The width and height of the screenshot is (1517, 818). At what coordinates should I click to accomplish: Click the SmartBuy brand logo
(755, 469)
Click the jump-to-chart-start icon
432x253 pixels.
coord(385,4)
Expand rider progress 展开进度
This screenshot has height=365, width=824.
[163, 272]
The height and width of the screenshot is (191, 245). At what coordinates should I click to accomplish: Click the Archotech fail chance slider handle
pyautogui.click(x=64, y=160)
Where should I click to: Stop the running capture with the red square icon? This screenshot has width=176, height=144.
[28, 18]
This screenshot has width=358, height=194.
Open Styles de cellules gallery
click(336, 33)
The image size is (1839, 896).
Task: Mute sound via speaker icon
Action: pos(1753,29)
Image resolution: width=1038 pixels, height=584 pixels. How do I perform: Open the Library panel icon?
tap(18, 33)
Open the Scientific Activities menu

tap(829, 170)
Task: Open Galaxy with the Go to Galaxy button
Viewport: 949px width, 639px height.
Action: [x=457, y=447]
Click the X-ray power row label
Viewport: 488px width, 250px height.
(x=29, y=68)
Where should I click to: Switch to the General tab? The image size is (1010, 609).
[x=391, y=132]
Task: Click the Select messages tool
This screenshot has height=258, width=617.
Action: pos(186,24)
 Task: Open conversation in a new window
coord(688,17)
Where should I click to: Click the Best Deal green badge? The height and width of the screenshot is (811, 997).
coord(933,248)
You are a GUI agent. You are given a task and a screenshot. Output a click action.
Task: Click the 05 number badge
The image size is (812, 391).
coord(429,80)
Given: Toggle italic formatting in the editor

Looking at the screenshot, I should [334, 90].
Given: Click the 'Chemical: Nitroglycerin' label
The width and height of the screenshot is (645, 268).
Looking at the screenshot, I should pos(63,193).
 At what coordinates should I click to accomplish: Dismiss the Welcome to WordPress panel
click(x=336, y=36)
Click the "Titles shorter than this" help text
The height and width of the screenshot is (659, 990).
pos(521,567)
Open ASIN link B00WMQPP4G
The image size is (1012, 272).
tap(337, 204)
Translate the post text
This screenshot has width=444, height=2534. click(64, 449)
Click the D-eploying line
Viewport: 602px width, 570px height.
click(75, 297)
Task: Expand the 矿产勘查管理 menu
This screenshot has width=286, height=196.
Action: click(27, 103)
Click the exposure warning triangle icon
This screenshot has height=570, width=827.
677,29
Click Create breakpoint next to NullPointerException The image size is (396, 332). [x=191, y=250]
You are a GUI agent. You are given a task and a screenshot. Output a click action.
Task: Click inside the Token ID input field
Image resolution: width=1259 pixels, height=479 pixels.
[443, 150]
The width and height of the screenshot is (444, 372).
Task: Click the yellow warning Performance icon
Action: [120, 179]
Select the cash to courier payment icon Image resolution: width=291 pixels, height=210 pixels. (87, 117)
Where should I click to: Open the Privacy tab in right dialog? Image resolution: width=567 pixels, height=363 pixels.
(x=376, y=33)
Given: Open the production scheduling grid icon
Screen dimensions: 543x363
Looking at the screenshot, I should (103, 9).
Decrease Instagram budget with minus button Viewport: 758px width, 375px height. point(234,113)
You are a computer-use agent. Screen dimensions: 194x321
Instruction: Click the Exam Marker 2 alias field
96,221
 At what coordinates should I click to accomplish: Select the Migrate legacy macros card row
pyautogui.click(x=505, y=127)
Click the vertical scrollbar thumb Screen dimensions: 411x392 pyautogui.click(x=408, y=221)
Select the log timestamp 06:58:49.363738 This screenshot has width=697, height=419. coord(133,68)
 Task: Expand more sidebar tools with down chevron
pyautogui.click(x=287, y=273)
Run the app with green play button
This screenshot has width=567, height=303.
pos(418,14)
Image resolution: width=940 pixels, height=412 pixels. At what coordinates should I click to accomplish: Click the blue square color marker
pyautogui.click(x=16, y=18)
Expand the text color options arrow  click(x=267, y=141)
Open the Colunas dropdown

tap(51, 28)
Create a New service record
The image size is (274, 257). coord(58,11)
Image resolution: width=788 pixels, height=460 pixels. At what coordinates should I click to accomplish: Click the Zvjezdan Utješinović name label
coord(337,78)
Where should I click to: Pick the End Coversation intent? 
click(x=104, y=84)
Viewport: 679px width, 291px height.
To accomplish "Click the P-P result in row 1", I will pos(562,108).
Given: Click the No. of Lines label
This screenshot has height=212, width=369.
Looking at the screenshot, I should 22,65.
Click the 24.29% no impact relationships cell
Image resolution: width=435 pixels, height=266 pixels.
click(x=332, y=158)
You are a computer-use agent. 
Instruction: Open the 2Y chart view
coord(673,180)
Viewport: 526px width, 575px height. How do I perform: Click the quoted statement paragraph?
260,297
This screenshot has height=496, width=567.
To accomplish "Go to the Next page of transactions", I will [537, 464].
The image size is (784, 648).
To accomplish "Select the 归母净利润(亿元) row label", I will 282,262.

◆ ◆ ◆

WHAT TO WORK ON
Output each entry exactly as written, leaving none out.

REPLY
The width and height of the screenshot is (1517, 818). At what coordinates should I click to accomplish: Click the SmartBuy brand logo
(755, 469)
Click the jump-to-chart-start icon
432x253 pixels.
coord(385,4)
Expand rider progress 展开进度
This screenshot has height=365, width=824.
[163, 272]
The height and width of the screenshot is (191, 245). At what coordinates should I click to accomplish: Click the Archotech fail chance slider handle
pyautogui.click(x=64, y=160)
Where should I click to: Stop the running capture with the red square icon? This screenshot has width=176, height=144.
[28, 18]
This screenshot has width=358, height=194.
Open Styles de cellules gallery
click(336, 33)
The image size is (1839, 896).
Task: Mute sound via speaker icon
Action: pos(1753,29)
Image resolution: width=1038 pixels, height=584 pixels. How do I perform: Open the Library panel icon?
tap(18, 33)
Open the Scientific Activities menu

tap(829, 170)
Task: Open Galaxy with the Go to Galaxy button
Viewport: 949px width, 639px height.
Action: [x=457, y=447]
Click the X-ray power row label
Viewport: 488px width, 250px height.
(x=29, y=68)
Where should I click to: Switch to the General tab? The image size is (1010, 609).
[x=391, y=132]
Task: Click the Select messages tool
This screenshot has height=258, width=617.
Action: pos(186,24)
 Task: Open conversation in a new window
coord(688,17)
Where should I click to: Click the Best Deal green badge? The height and width of the screenshot is (811, 997).
coord(933,248)
You are a GUI agent. You are given a task and a screenshot. Output a click action.
Task: Click the 05 number badge
The image size is (812, 391).
coord(429,80)
Given: Toggle italic formatting in the editor

Looking at the screenshot, I should [334, 90].
Given: Click the 'Chemical: Nitroglycerin' label
The width and height of the screenshot is (645, 268).
Looking at the screenshot, I should pos(63,193).
 At what coordinates should I click to accomplish: Dismiss the Welcome to WordPress panel
click(x=336, y=36)
Click the "Titles shorter than this" help text
The height and width of the screenshot is (659, 990).
pos(521,567)
Open ASIN link B00WMQPP4G
The image size is (1012, 272).
tap(337, 204)
Translate the post text
This screenshot has width=444, height=2534. click(64, 449)
Click the D-eploying line
Viewport: 602px width, 570px height.
click(75, 297)
Task: Expand the 矿产勘查管理 menu
This screenshot has width=286, height=196.
Action: click(27, 103)
Click the exposure warning triangle icon
This screenshot has height=570, width=827.
677,29
Click Create breakpoint next to NullPointerException The image size is (396, 332). [x=191, y=250]
You are a GUI agent. You are given a task and a screenshot. Output a click action.
Task: Click inside the Token ID input field
Image resolution: width=1259 pixels, height=479 pixels.
[443, 150]
The width and height of the screenshot is (444, 372).
Task: Click the yellow warning Performance icon
Action: [120, 179]
Select the cash to courier payment icon Image resolution: width=291 pixels, height=210 pixels. (87, 117)
Where should I click to: Open the Privacy tab in right dialog? Image resolution: width=567 pixels, height=363 pixels.
(x=376, y=33)
Given: Open the production scheduling grid icon
Screen dimensions: 543x363
Looking at the screenshot, I should (103, 9).
Decrease Instagram budget with minus button Viewport: 758px width, 375px height. point(234,113)
You are a computer-use agent. Screen dimensions: 194x321
Instruction: Click the Exam Marker 2 alias field
96,221
 At what coordinates should I click to accomplish: Select the Migrate legacy macros card row
pyautogui.click(x=505, y=127)
Click the vertical scrollbar thumb Screen dimensions: 411x392 pyautogui.click(x=408, y=221)
Select the log timestamp 06:58:49.363738 This screenshot has width=697, height=419. coord(133,68)
 Task: Expand more sidebar tools with down chevron
pyautogui.click(x=287, y=273)
Run the app with green play button
This screenshot has width=567, height=303.
pos(418,14)
Image resolution: width=940 pixels, height=412 pixels. At what coordinates should I click to accomplish: Click the blue square color marker
pyautogui.click(x=16, y=18)
Expand the text color options arrow  click(x=267, y=141)
Open the Colunas dropdown

tap(51, 28)
Create a New service record
The image size is (274, 257). coord(58,11)
Image resolution: width=788 pixels, height=460 pixels. At what coordinates should I click to accomplish: Click the Zvjezdan Utješinović name label
coord(337,78)
Where should I click to: Pick the End Coversation intent? 
click(x=104, y=84)
Viewport: 679px width, 291px height.
To accomplish "Click the P-P result in row 1", I will pos(562,108).
Given: Click the No. of Lines label
This screenshot has height=212, width=369.
Looking at the screenshot, I should 22,65.
Click the 24.29% no impact relationships cell
Image resolution: width=435 pixels, height=266 pixels.
click(x=332, y=158)
You are a computer-use agent. 
Instruction: Open the 2Y chart view
coord(673,180)
Viewport: 526px width, 575px height. How do I perform: Click the quoted statement paragraph?
260,297
This screenshot has height=496, width=567.
To accomplish "Go to the Next page of transactions", I will [537, 464].
The image size is (784, 648).
To accomplish "Select the 归母净利润(亿元) row label", I will 282,262.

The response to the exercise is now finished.